→ **DIRECTIONS FOR THIS TASK**:
Please lay out every line of the entries below as a numbered list, omitting any blank lines.

→ **DATA IN THIS EXERCISE**:
◆ ◆ ◆

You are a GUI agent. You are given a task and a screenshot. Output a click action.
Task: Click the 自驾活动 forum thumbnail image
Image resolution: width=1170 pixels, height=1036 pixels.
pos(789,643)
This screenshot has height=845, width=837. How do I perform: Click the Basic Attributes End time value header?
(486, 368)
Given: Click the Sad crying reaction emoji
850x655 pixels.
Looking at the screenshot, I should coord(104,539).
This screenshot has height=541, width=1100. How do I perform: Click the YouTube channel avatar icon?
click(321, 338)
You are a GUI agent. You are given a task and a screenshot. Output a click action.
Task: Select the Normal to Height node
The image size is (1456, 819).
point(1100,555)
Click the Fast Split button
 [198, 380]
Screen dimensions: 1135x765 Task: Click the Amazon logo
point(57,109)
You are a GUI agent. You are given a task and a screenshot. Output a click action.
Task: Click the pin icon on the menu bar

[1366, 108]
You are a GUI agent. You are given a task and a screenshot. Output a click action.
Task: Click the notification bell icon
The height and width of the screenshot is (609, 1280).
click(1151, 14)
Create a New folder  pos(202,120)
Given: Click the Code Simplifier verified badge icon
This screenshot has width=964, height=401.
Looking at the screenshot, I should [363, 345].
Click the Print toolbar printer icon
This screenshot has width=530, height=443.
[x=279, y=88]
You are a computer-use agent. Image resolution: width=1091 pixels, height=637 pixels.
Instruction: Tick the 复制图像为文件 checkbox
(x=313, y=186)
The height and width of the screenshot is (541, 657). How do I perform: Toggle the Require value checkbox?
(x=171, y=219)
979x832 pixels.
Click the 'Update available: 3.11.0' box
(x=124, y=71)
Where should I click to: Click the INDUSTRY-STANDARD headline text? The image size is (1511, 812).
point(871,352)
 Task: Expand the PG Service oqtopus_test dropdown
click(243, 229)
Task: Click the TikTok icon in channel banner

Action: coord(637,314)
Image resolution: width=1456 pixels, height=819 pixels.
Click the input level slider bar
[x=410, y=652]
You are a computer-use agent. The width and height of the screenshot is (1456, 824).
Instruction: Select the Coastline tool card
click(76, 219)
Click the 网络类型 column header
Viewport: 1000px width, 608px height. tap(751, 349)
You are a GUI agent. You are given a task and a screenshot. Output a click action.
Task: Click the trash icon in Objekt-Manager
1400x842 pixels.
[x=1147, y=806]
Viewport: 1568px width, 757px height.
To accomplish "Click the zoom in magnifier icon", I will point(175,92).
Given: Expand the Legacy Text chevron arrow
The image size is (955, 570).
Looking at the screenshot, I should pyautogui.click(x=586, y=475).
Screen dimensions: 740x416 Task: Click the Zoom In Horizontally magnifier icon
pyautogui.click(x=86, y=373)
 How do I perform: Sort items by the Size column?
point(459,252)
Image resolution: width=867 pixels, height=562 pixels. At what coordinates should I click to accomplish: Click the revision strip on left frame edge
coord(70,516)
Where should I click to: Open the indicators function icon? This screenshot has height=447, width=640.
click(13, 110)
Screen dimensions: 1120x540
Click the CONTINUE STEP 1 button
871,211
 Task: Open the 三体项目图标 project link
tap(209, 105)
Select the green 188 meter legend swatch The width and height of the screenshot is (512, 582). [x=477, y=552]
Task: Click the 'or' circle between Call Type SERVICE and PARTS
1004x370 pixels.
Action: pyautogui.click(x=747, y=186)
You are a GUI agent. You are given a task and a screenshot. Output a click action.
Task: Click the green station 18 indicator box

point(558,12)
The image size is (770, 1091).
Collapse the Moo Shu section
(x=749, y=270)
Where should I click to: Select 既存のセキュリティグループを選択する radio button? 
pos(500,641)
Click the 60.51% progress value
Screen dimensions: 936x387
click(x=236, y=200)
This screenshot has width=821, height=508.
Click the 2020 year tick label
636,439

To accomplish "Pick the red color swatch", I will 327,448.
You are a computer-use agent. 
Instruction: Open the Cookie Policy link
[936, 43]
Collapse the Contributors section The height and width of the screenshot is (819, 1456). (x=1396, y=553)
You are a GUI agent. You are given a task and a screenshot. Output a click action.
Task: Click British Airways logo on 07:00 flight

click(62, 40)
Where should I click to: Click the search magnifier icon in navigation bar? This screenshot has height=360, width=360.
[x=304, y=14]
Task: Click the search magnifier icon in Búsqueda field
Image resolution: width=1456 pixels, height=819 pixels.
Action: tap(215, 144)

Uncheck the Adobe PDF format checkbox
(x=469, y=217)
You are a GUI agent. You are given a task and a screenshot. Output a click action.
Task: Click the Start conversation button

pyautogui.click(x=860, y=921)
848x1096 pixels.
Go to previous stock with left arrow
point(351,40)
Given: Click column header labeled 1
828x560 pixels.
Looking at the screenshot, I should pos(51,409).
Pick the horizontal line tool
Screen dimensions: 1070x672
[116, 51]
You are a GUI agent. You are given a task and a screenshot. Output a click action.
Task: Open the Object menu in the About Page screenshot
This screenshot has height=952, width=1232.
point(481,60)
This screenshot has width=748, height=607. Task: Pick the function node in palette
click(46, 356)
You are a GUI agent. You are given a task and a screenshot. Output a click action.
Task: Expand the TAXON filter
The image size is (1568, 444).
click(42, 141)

◆ ◆ ◆

→ **WRITTEN SOLUTION**:
1. You are a GUI agent. You are given a task and a screenshot. Output a click action.
2. Task: Click the 自驾活动 forum thumbnail image
3. Image resolution: width=1170 pixels, height=1036 pixels.
4. pos(789,643)
5. This screenshot has height=845, width=837. How do I perform: Click the Basic Attributes End time value header?
6. (486, 368)
7. Given: Click the Sad crying reaction emoji
8. 850x655 pixels.
9. Looking at the screenshot, I should coord(104,539).
10. This screenshot has height=541, width=1100. How do I perform: Click the YouTube channel avatar icon?
11. click(321, 338)
12. You are a GUI agent. You are given a task and a screenshot. Output a click action.
13. Task: Select the Normal to Height node
14. The image size is (1456, 819).
15. point(1100,555)
16. Click the Fast Split button
17.  [198, 380]
18. Screen dimensions: 1135x765 Task: Click the Amazon logo
19. point(57,109)
20. You are a GUI agent. You are given a task and a screenshot. Output a click action.
21. Task: Click the pin icon on the menu bar
22. [1366, 108]
23. You are a GUI agent. You are given a task and a screenshot. Output a click action.
24. Task: Click the notification bell icon
25. The height and width of the screenshot is (609, 1280).
26. click(1151, 14)
27. Create a New folder  pos(202,120)
28. Given: Click the Code Simplifier verified badge icon
29. This screenshot has width=964, height=401.
30. Looking at the screenshot, I should [363, 345].
31. Click the Print toolbar printer icon
32. This screenshot has width=530, height=443.
33. [x=279, y=88]
34. You are a computer-use agent. Image resolution: width=1091 pixels, height=637 pixels.
35. Instruction: Tick the 复制图像为文件 checkbox
36. (x=313, y=186)
37. The height and width of the screenshot is (541, 657). How do I perform: Toggle the Require value checkbox?
38. (x=171, y=219)
39. 979x832 pixels.
40. Click the 'Update available: 3.11.0' box
41. (x=124, y=71)
42. Where should I click to: Click the INDUSTRY-STANDARD headline text? The image size is (1511, 812).
43. point(871,352)
44.  Task: Expand the PG Service oqtopus_test dropdown
45. click(243, 229)
46. Task: Click the TikTok icon in channel banner
47. Action: coord(637,314)
48. Image resolution: width=1456 pixels, height=819 pixels.
49. Click the input level slider bar
50. [x=410, y=652]
51. You are a computer-use agent. The width and height of the screenshot is (1456, 824).
52. Instruction: Select the Coastline tool card
53. click(76, 219)
54. Click the 网络类型 column header
55. Viewport: 1000px width, 608px height. tap(751, 349)
56. You are a GUI agent. You are given a task and a screenshot. Output a click action.
57. Task: Click the trash icon in Objekt-Manager
58. 1400x842 pixels.
59. [x=1147, y=806]
60. Viewport: 1568px width, 757px height.
61. To accomplish "Click the zoom in magnifier icon", I will point(175,92).
62. Given: Expand the Legacy Text chevron arrow
63. The image size is (955, 570).
64. Looking at the screenshot, I should pyautogui.click(x=586, y=475).
65. Screen dimensions: 740x416 Task: Click the Zoom In Horizontally magnifier icon
66. pyautogui.click(x=86, y=373)
67.  How do I perform: Sort items by the Size column?
68. point(459,252)
69. Image resolution: width=867 pixels, height=562 pixels. At what coordinates should I click to accomplish: Click the revision strip on left frame edge
70. coord(70,516)
71. Where should I click to: Open the indicators function icon? This screenshot has height=447, width=640.
72. click(13, 110)
73. Screen dimensions: 1120x540
74. Click the CONTINUE STEP 1 button
75. 871,211
76.  Task: Open the 三体项目图标 project link
77. tap(209, 105)
78. Select the green 188 meter legend swatch The width and height of the screenshot is (512, 582). [x=477, y=552]
79. Task: Click the 'or' circle between Call Type SERVICE and PARTS
80. 1004x370 pixels.
81. Action: pyautogui.click(x=747, y=186)
82. You are a GUI agent. You are given a task and a screenshot. Output a click action.
83. Task: Click the green station 18 indicator box
84. point(558,12)
85. The image size is (770, 1091).
86. Collapse the Moo Shu section
87. (x=749, y=270)
88. Where should I click to: Select 既存のセキュリティグループを選択する radio button? 
89. pos(500,641)
90. Click the 60.51% progress value
91. Screen dimensions: 936x387
92. click(x=236, y=200)
93. This screenshot has width=821, height=508.
94. Click the 2020 year tick label
95. 636,439
96. To accomplish "Pick the red color swatch", I will 327,448.
97. You are a computer-use agent. 
98. Instruction: Open the Cookie Policy link
99. [936, 43]
100. Collapse the Contributors section The height and width of the screenshot is (819, 1456). (x=1396, y=553)
101. You are a GUI agent. You are given a task and a screenshot. Output a click action.
102. Task: Click British Airways logo on 07:00 flight
103. click(62, 40)
104. Where should I click to: Click the search magnifier icon in navigation bar? This screenshot has height=360, width=360.
105. [x=304, y=14]
106. Task: Click the search magnifier icon in Búsqueda field
107. Image resolution: width=1456 pixels, height=819 pixels.
108. Action: tap(215, 144)
109. Uncheck the Adobe PDF format checkbox
110. (x=469, y=217)
111. You are a GUI agent. You are given a task and a screenshot. Output a click action.
112. Task: Click the Start conversation button
113. pyautogui.click(x=860, y=921)
114. 848x1096 pixels.
115. Go to previous stock with left arrow
116. point(351,40)
117. Given: Click column header labeled 1
118. 828x560 pixels.
119. Looking at the screenshot, I should pos(51,409).
120. Pick the horizontal line tool
121. Screen dimensions: 1070x672
122. [116, 51]
123. You are a GUI agent. You are given a task and a screenshot. Output a click action.
124. Task: Open the Object menu in the About Page screenshot
125. This screenshot has height=952, width=1232.
126. point(481,60)
127. This screenshot has width=748, height=607. Task: Pick the function node in palette
128. click(46, 356)
129. You are a GUI agent. You are given a task and a screenshot. Output a click action.
130. Task: Expand the TAXON filter
131. The image size is (1568, 444).
132. click(42, 141)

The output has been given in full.